# What you have to do:
Show the lines below that contain the string "Viewport".

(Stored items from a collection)
== Segment start ==

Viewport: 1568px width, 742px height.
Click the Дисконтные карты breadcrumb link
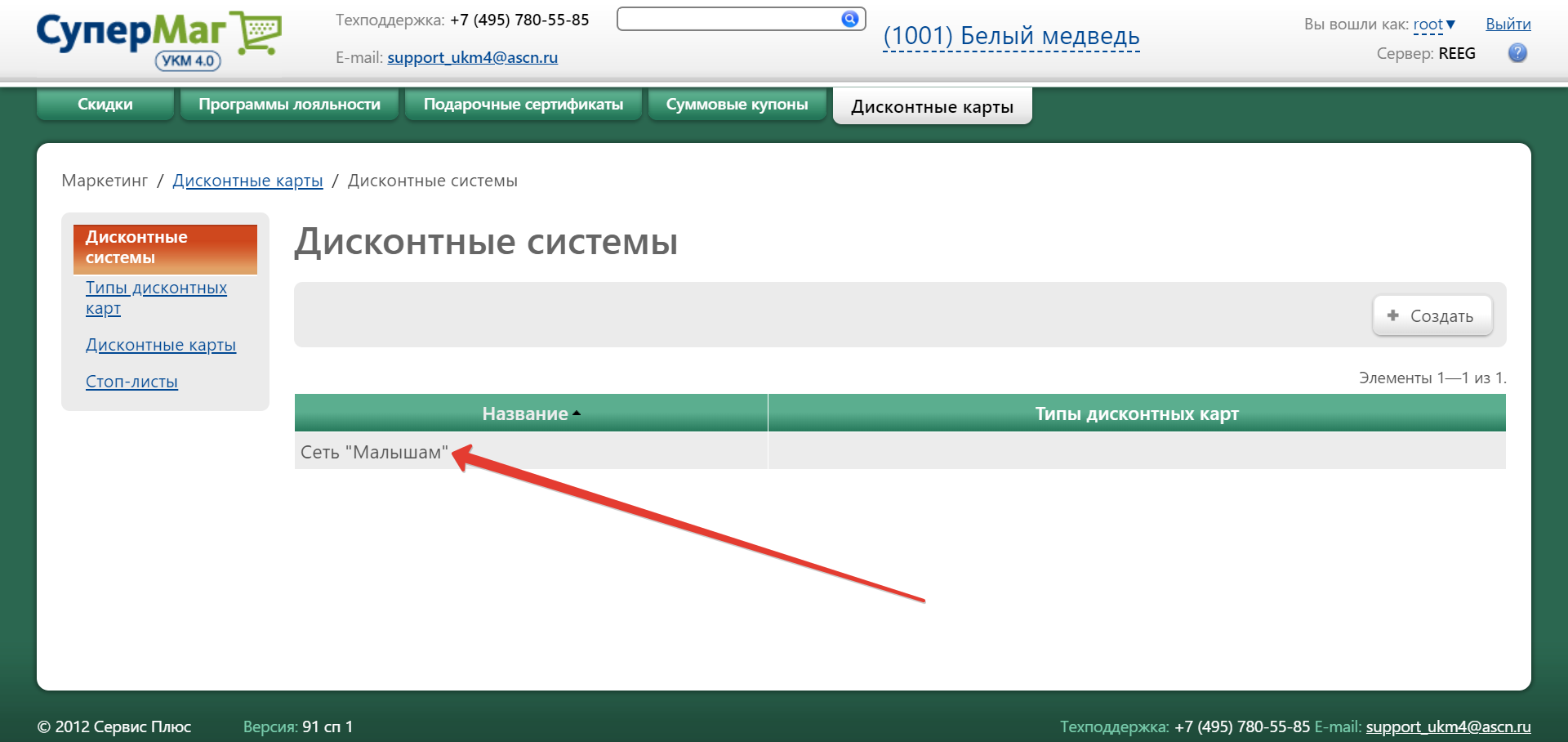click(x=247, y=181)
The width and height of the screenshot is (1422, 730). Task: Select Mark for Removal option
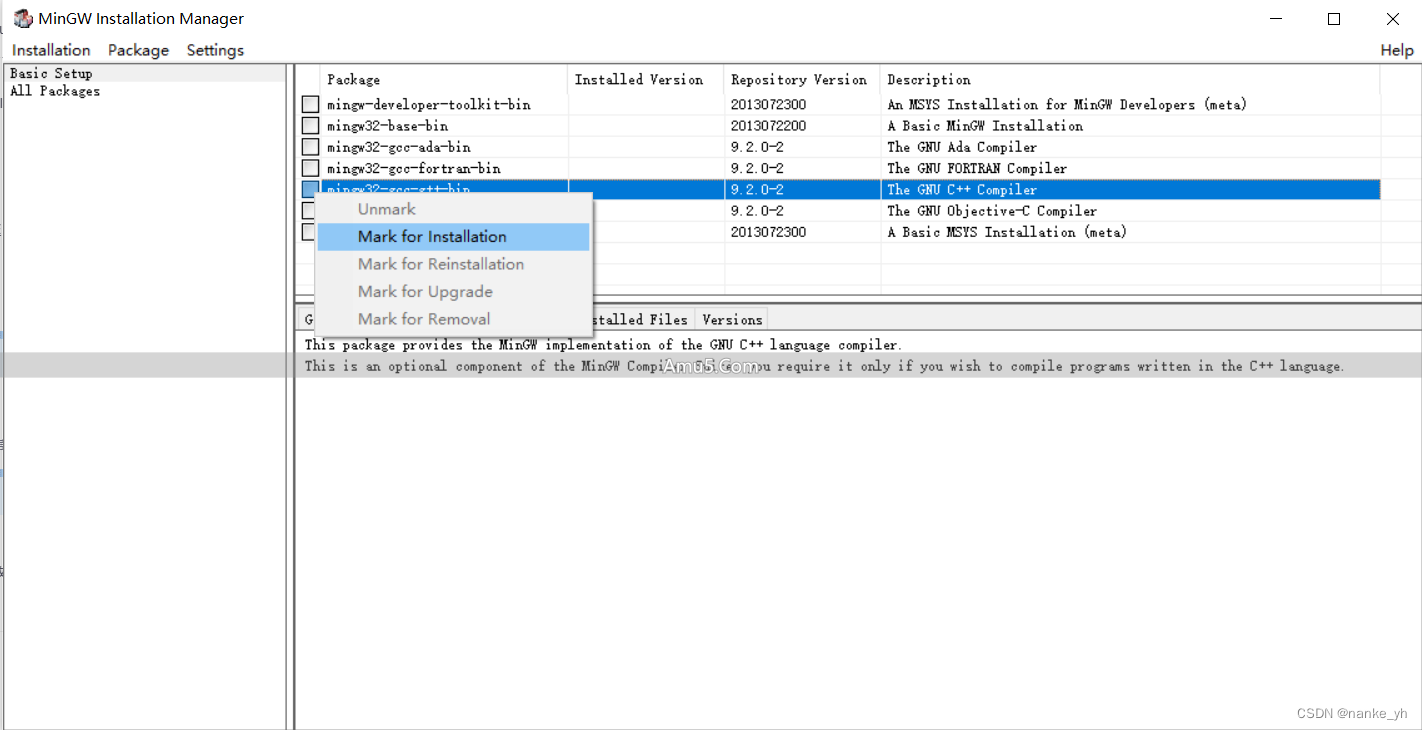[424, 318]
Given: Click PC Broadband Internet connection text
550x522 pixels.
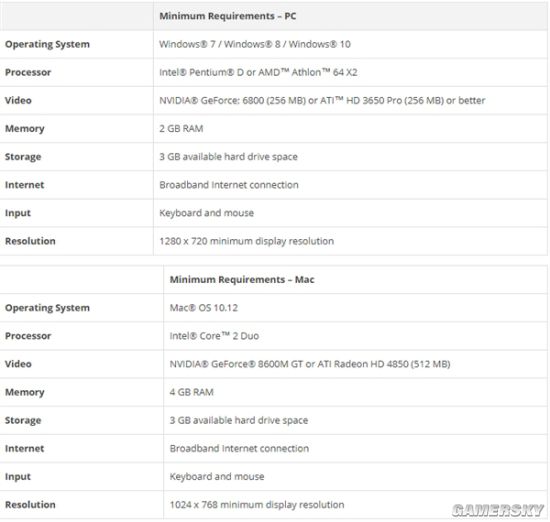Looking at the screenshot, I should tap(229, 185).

== Segment end ==
== Segment start ==

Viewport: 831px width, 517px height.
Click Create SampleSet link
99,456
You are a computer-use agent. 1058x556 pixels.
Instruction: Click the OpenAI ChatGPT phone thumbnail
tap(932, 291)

== Segment end ==

# Expected answer:
Viewport: 1568px width, 742px height.
Viewport: 831px width, 517px height.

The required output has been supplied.